Ты прав – если бы генералов можно было заставить ежеутренне часок-другой писать красками, мир был бы иным. Но генералы и диктаторы не любят пятен от краски на штанах, и честолюбие их направлено не на то, чтобы мучить на своем стуле в роли модели какого-то одного несчастного, а на то, чтобы командовать тысячами и миллионами; честолюбия этого нашему брату так же не понять, как не понять генералу наших радостей и забот.
Вспоминаю одну историю, связанную с живописью. В марте 1918 года я был в Локарно, я тогда только-только начал писать красками и попытался сделать несколько акварельных пейзажей; однажды по моей просьбе меня взял с собой «на натуру» художник Густав Гампер, лихой, умелый акварелыцик. Мы отправились со своими рюкзаками и стульчиками в сторону Гордолы, я – с трепетом, страшась предстоящих задач; по пути я с мольбой сказал Гамперу: «Только будь добр – без водопадов!» Ибо это казалось мне труднее трудного. Вдруг он остановился на каком-то повороте дороги, за невысокой стеной шла коричнево-фиолетовая рощица, сквозь которую виднелись ущелье с водопадом, над ними – часовня, еще выше – гора с несколькими хижинами.

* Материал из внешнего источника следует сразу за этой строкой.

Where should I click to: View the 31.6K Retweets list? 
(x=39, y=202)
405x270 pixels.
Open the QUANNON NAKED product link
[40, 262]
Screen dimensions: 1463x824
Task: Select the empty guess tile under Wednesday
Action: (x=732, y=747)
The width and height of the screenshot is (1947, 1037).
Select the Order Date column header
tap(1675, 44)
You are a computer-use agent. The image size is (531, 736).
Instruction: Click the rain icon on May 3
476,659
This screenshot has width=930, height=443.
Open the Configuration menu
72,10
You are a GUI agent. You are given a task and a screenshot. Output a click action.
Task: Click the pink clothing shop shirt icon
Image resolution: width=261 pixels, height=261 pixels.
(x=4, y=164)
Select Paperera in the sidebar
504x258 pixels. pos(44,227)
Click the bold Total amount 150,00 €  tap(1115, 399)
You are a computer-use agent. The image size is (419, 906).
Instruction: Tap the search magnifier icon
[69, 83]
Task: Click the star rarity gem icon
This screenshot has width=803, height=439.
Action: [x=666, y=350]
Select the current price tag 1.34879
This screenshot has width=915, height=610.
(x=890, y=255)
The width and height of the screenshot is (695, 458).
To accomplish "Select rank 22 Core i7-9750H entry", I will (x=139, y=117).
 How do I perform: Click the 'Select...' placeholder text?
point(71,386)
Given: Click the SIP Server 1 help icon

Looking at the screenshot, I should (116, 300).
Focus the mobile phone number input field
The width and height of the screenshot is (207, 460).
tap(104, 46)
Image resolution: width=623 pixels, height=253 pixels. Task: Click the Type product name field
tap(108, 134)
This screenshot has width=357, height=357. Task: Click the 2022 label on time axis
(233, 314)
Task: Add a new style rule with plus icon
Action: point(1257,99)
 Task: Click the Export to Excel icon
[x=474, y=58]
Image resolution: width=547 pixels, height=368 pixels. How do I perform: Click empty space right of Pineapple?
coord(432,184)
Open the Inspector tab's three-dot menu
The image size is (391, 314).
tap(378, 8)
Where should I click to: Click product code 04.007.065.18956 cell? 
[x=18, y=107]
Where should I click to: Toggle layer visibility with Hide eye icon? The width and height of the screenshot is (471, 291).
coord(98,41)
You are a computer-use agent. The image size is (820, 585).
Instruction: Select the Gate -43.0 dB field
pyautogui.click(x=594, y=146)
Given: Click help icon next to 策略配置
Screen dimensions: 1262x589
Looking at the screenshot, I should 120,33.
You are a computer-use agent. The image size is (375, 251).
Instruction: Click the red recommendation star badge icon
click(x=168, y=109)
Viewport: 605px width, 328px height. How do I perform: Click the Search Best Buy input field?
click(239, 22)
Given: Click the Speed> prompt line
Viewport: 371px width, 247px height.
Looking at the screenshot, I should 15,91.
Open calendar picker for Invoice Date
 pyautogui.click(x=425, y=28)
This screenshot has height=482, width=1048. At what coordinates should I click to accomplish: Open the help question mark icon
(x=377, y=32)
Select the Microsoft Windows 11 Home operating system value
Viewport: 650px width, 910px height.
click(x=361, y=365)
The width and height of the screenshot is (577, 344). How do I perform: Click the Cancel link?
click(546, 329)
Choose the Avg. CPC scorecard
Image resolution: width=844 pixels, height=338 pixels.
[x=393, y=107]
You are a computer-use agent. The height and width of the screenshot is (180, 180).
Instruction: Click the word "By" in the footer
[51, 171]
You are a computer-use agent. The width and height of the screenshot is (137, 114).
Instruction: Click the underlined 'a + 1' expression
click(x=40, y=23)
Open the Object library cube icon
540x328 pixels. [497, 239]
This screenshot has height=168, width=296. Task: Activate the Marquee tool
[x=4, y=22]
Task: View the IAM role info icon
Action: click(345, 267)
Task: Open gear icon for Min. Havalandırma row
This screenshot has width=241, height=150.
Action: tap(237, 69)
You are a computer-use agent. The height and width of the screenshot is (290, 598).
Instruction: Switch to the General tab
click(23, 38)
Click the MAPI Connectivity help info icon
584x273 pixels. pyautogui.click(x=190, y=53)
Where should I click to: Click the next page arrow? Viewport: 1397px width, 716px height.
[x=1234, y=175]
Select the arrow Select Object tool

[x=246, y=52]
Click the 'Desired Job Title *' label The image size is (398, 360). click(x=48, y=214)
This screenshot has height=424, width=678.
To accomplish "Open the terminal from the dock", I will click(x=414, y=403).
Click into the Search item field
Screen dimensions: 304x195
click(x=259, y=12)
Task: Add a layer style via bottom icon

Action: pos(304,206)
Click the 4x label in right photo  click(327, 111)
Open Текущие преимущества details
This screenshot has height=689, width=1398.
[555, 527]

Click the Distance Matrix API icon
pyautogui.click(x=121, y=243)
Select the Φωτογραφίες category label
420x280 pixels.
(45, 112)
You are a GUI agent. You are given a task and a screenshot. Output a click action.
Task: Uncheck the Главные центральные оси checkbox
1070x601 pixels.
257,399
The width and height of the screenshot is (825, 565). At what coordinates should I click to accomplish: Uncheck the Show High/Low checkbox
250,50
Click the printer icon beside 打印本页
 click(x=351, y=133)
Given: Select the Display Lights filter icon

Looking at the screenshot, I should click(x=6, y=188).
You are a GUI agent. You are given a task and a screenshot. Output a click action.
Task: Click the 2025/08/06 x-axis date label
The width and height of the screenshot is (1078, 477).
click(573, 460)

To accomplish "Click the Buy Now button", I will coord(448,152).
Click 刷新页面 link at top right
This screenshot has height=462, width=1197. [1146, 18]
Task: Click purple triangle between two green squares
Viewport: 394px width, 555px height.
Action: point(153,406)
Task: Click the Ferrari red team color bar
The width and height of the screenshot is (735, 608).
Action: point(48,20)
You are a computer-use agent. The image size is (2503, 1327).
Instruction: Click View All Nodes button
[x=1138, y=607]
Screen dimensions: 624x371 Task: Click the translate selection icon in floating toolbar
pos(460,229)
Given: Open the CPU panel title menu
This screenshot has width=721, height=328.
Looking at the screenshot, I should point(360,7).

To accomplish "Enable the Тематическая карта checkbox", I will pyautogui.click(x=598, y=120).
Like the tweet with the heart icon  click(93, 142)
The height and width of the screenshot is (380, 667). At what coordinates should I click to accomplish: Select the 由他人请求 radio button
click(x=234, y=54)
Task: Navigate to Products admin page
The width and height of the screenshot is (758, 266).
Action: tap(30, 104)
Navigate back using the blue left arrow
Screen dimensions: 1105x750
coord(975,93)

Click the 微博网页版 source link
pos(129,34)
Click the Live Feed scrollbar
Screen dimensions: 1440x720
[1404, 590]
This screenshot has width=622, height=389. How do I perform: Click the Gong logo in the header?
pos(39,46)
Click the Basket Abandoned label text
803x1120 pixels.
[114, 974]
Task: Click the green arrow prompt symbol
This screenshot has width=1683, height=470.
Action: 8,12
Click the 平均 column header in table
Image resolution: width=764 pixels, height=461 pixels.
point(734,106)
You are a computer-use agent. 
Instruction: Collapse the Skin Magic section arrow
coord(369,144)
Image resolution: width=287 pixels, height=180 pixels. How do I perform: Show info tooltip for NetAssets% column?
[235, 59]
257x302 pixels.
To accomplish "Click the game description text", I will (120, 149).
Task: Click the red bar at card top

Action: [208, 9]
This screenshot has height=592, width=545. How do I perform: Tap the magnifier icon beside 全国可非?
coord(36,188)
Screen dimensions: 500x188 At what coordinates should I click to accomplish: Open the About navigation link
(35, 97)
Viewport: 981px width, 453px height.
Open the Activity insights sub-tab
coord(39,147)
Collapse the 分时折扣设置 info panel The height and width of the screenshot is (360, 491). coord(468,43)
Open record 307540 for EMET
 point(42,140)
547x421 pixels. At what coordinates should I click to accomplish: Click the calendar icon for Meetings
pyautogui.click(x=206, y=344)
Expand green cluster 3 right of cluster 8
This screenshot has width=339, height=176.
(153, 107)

Он тут же распаковал свой мешок – да и правда, вид был великолепный, – и все мои возражения остались втуне. И вот мы уселись и принялись писать. Мы уже кончали, как вдруг подкатила какая-то конная колясочка с какой-то тессинской семьей, и Гампер воскликнул: «Напишем-ка быстренько и колясочку!» – и действительно, за две минуты она появилась в его картине, я только поражался и совсем приуныл.